Supplied material START

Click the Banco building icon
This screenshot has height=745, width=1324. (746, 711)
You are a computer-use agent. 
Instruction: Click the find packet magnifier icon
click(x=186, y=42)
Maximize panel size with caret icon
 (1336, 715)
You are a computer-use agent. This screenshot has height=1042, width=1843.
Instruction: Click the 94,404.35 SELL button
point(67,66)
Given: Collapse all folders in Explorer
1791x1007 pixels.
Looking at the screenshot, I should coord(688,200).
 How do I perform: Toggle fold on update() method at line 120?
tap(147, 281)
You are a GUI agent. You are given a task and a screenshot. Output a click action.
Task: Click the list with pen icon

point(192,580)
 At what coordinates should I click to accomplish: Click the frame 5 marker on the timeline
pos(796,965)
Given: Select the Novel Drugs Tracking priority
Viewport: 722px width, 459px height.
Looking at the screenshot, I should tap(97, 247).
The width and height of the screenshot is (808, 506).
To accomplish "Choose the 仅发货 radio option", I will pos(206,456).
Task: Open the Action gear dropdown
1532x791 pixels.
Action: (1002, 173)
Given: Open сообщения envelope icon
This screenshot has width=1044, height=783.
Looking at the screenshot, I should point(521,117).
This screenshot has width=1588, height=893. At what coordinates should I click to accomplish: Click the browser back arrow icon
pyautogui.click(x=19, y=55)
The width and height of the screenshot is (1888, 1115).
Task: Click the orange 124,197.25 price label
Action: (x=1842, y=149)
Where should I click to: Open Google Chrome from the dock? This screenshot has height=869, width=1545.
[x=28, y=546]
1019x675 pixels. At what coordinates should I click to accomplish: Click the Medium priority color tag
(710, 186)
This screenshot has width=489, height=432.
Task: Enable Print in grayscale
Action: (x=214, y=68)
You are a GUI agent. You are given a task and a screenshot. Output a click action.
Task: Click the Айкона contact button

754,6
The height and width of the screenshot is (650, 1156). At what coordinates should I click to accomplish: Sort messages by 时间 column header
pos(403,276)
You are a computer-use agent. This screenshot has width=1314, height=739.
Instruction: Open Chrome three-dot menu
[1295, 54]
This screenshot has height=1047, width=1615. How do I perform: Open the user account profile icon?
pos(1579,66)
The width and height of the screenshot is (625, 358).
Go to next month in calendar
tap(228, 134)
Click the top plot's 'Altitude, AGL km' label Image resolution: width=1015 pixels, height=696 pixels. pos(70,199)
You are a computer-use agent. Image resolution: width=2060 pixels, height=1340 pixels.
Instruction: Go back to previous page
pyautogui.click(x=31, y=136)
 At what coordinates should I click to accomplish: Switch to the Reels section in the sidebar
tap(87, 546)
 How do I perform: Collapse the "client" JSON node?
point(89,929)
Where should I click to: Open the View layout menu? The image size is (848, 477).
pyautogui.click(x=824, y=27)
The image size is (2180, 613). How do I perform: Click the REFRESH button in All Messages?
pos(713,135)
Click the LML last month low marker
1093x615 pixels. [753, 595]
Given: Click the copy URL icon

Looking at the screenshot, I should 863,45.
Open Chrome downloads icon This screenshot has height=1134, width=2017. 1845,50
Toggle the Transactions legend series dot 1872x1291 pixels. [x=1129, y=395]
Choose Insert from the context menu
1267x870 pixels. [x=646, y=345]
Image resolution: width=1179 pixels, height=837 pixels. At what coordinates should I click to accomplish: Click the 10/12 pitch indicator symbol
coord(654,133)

Supplied material END

## Task directions
Each line in the listing that contains "computer" should be returned.

## Problem solution
You are a computer-use agent. 
You are a computer-use agent. This screenshot has height=1042, width=1843.
You are a computer-use agent. This screenshot has width=1314, height=739.
You are a computer-use agent. Image resolution: width=2060 pixels, height=1340 pixels.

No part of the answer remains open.